In an embodiment, rather than inserting a virtual boundary between the clean and dirty areas, the encoder may control loop filtering across slice boundaries. For example, an encoder may indicate whether a slice boundary is treated like a picture boundary or like a conventional slice boundary.

Below in Table 1 is an example of a syntax for enabling in-loop filter at a virtual boundary.

TABLE 1

if( sps_virtual_boundaries_enabled_flag && !sps_virtual_boundaries_present_flag ) {

ph_virtual_boundaries_present_flag

if( ph_virtual_boundaries_present_flag ) {

ph_num_ver_virtual_boundaries

for( i = 0; i < ph_num_ver_virtual_boundaries; i++ )

ph_virtual_boundary_pos_x_minus1[ i ]

ph_num_hor_virtual_boundaries

for( i = 0; i < ph_num_hor_virtual_boundaries; i++ )

ph_virtual_boundary_pos_y_minus1[ i ]

ph_loop_filter_across_virtual_boundaries_enabled_flag

for(
vidx = 0; ph_loop_filter_across_virtual_boundaries_enabled_flag &&

vidx < ph_num_ver_virtual_boundaries * 2; vidx++ )

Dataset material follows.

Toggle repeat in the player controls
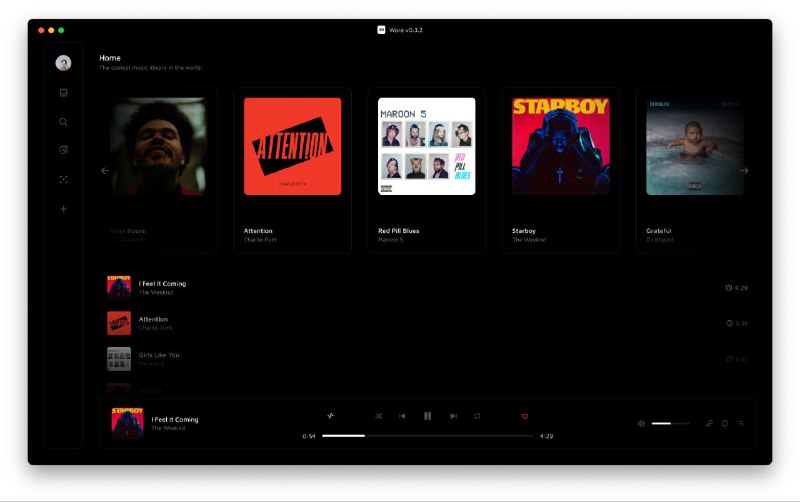The width and height of the screenshot is (800, 502). 477,416
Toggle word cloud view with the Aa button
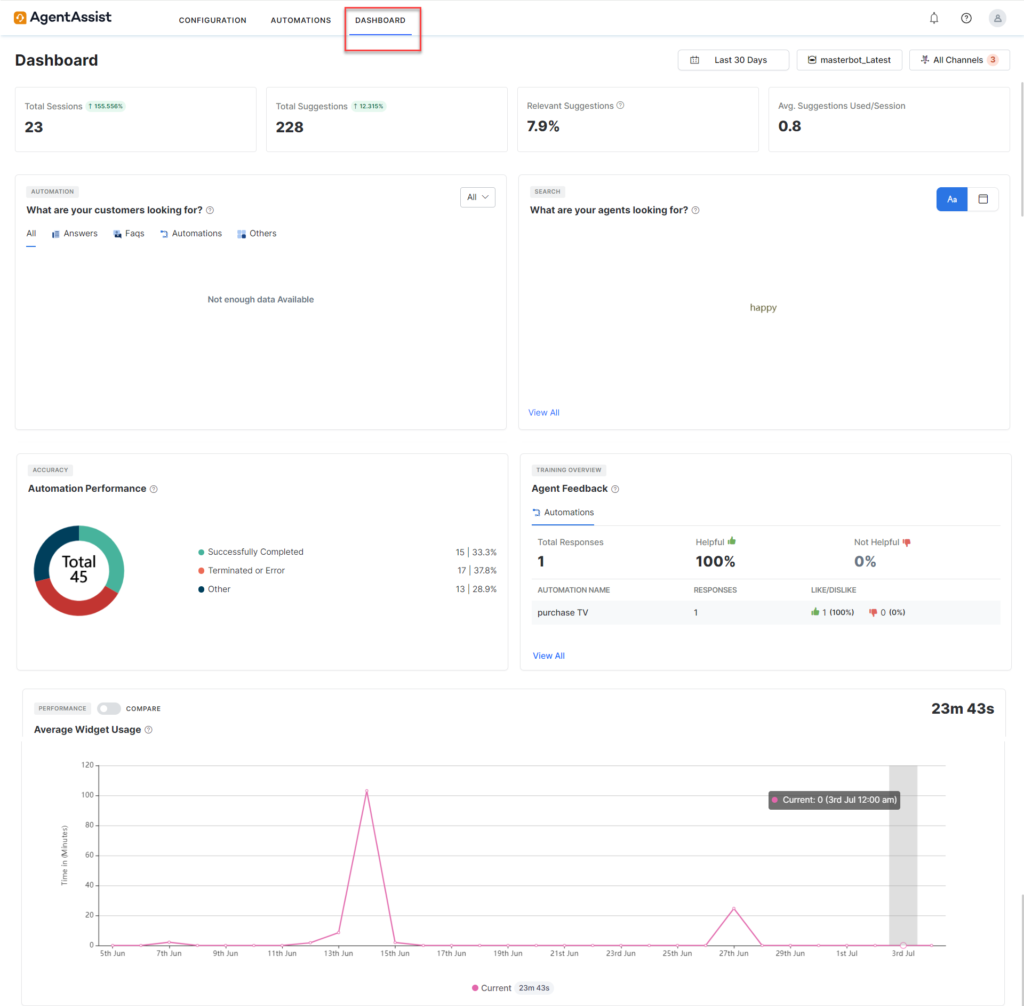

ph_ver_virtual_boundary_mode_flag[ vidx ]

for(
hidx = 0; ph_loop_filter_across_virtual_boundaries_enabled_flag &&

hidx < ph_num_hor_virtual_boundaries * 2; hidx++ )

ph_hor_virtual_boundary_mode_flag[ hidx ]

}

}

The following explains the syntax in more detail. It should be noted, however, that the described meaning of the values 0 and 1 may also be reversed or different values may be used instead.

ph_loop_filter_across_virtual_boundaries_enabled_flag equal to 0 specifies that in-loop filtering operations across virtual boundaries are disabled. ph_loop_filter_across_virtual_boundaries_enabled_flag equal to 1 specifies that in-loop filtering operations across virtual boundaries are enabled.

A variable verBnd is set equal to vidx/2.

ph_ver_virtual_boundary_mode_flag[vidx] equal to 0, when vidx % 2 is equal to 0, specifies that in-loop filtering operations that apply across the verBnd-th vertical virtual boundary and modify sample values on the left of the verBnd-th vertical virtual boundary use sample values on the right of the verBnd-th vertical virtual boundary. The %-sign means a modulo operation i.e. vidx MOD 2, which gives the remainder of the division by 2.

ph_ver_virtual_boundary_mode_flag[vidx] equal to 0, when vidx % 2 is equal to 1, specifies that in-loop filtering operations that apply across the verBnd-th vertical virtual boundary and modify sample values on the right of the verBnd-th vertical virtual boundary use sample values on the left of the verBnd-th vertical virtual boundary.

ph_ver_virtual_boundary_mode_flag[vidx] equal to 1, when vidx % 2 is equal to 0, specifies that in-loop filtering operations that apply across the verBnd-th vertical virtual boundary and modify sample values on the left of the verBnd-th vertical virtual boundary use padded sample values of the left boundary pixel of the verBnd-th vertical virtual boundary (or pre-set values).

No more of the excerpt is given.